There was so much excitement and demand for the haircuts on Monday that Moustafa Elrifai opened his salon in Lakemba an hour earlier.
“When I opened my eyes today I was crying, I swear to God. I hadn’t opened the store in months, had to pay my bills and everything. It was hard.
“But today I’m very happy, the reopening is very good,” he said, bouncing on the spot.
Elrifai said he had been sick with Covid for a month. He said staying home had stressed him out, but now was the perfect time to open up.
“I’m not nervous about being infected again, I’m sure everyone will be vaccinated and I’ll check everyone’s certificate. If they don’t have it, they can’t come in, ”he said.
After more than 100 days of lockdown, part of that time spent under the city’s tightest restrictions, residents of Sydney’s southwest suburbs were particularly relieved as restrictions eased on Monday.
But a sense of nervousness and caution reigned in the suburb, which is in the Canterbury-Bankstown local government area – one of the hardest hit during the Delta outbreak and one of 12 areas of concern of local government.
Jaylen Gul, who works at Urban Culture Lakemba, a popular fashion retailer, said the community was nervous as they were always “scarred” by their experiences of foreclosure.
“A lot of news also scares people. I have a lot of friends who got the virus, and they knew people who got it, and I think that’s why people are scared.
“I felt like it had been so long, I wasn’t sure what to do, I’m still confused about the rules, they seem to change every day.
“I’m also nervous about going back into lockdown, we’re all on our guard.”
It comes as New South Wales recorded 496 new locally acquired Covid cases and eight deaths on Monday. The death toll from the Delta outbreak in New South Wales now stands at 439, many of whom come from western and southwestern Sydney.
New prime minister Dominic Perrottet has warned that the number of cases and hospitalizations will continue to rise, but it is important for the mental health of people that businesses reopen.
“There will be challenges that will present themselves to us. But we have to open up. And we have to get people back to work, ”he said.
Sandy Kourouche, who worked at the Big Sahara Cafe, warned she would deny people entry if they were not vaccinated, but said she was worried about how people would react.

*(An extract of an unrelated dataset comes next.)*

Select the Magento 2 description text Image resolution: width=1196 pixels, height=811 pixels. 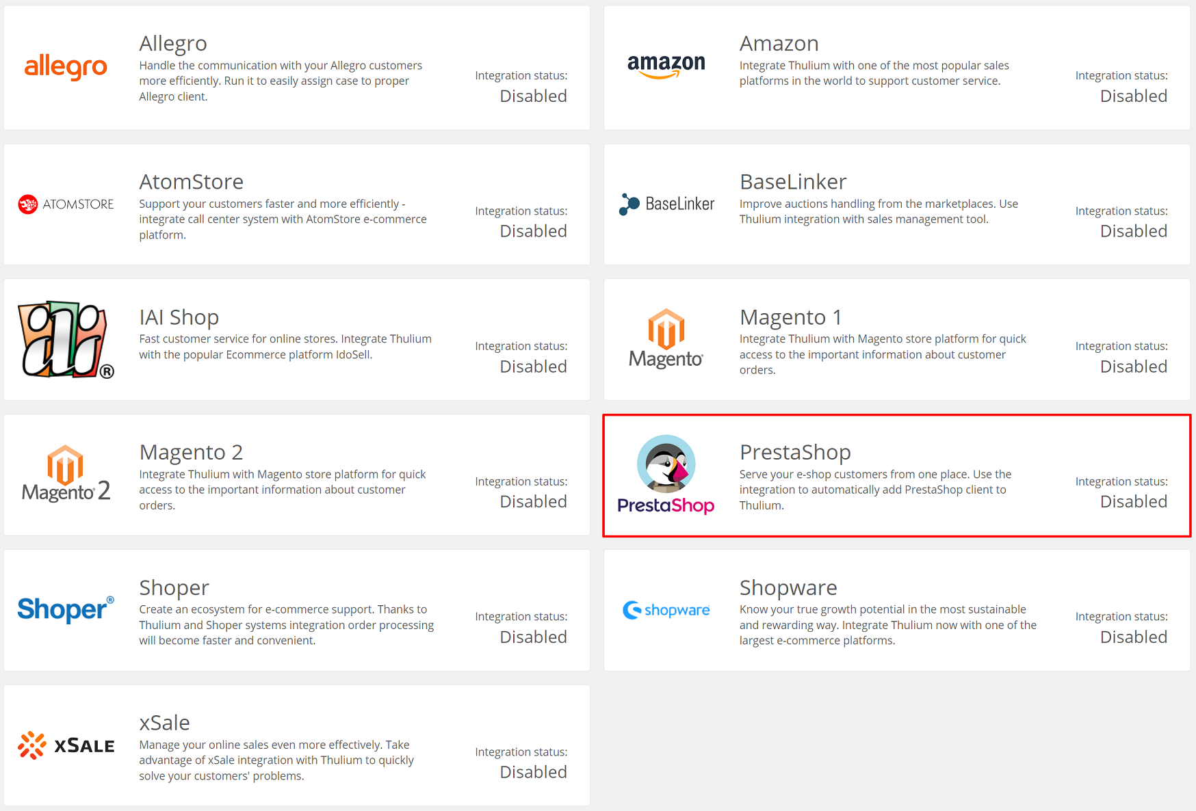[283, 490]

“We have already had some problems with this and with the implementation of the restrictions. I had to tell some of my clients that they couldn’t sit together, I have to keep telling them “we could be fined”.

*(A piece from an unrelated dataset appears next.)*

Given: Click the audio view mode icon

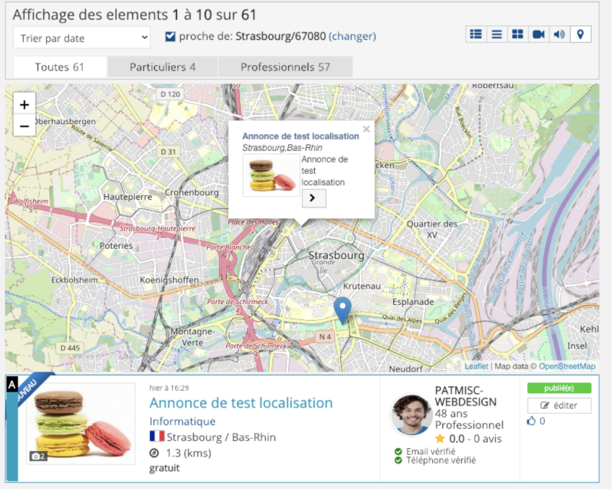Looking at the screenshot, I should tap(560, 34).
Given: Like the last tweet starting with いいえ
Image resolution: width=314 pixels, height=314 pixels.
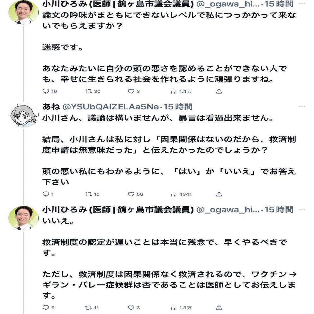Looking at the screenshot, I should point(134,307).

“It’s hard to have to tell people what to do here. And we’re nervous about the police coming and fining us, but we’re doing our best to avoid these things.

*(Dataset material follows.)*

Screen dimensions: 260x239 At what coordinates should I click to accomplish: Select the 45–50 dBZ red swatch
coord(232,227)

The cafe filled up as Kourouche spoke, men rolling cigarettes in their hands and watching the morning news, leaning in their seats as if they had never left.
“It’s like a feast,” Kourouche said, frothing the milk, “because it’s been so long. For more than 100 days we have been confined, it is hard for us and our children.
Across town, The Strand Arcade in Sydney’s CBD was bustling for the first time in months.
Tony Kwok, who has run the Quali-tea store in the arcade for 14 years, said the past two years have been filled with uncertainties.
“But this last lockdown was the most difficult. We couldn’t open the store. It was so difficult. So today we are delighted we are able to open again. It seems unreal.
Kwok says it will take “a long time to recover” from the shock of the NSW lockdown. “People are still afraid to approach each other. “
“We are fortunate to have a solid and regular base of clients that we have known for over 10 years.
Although business has been tough, he says, the reopening after the lockdown reveals “the beauty of being human” and “being able to connect with people again.”
“And tea is at the center of that.”
For Pierre Germani of Pierre Jewelery, managing the Covid has been a struggle. The past two years have been “very depressing,” he says.
“At the start of this confinement, we thought it would pass in a few weeks. “
After a few months of unprecedented lockdown, Germani said Monday’s overwhelming sentiment was very positive. “It’s like we’re re-born again.”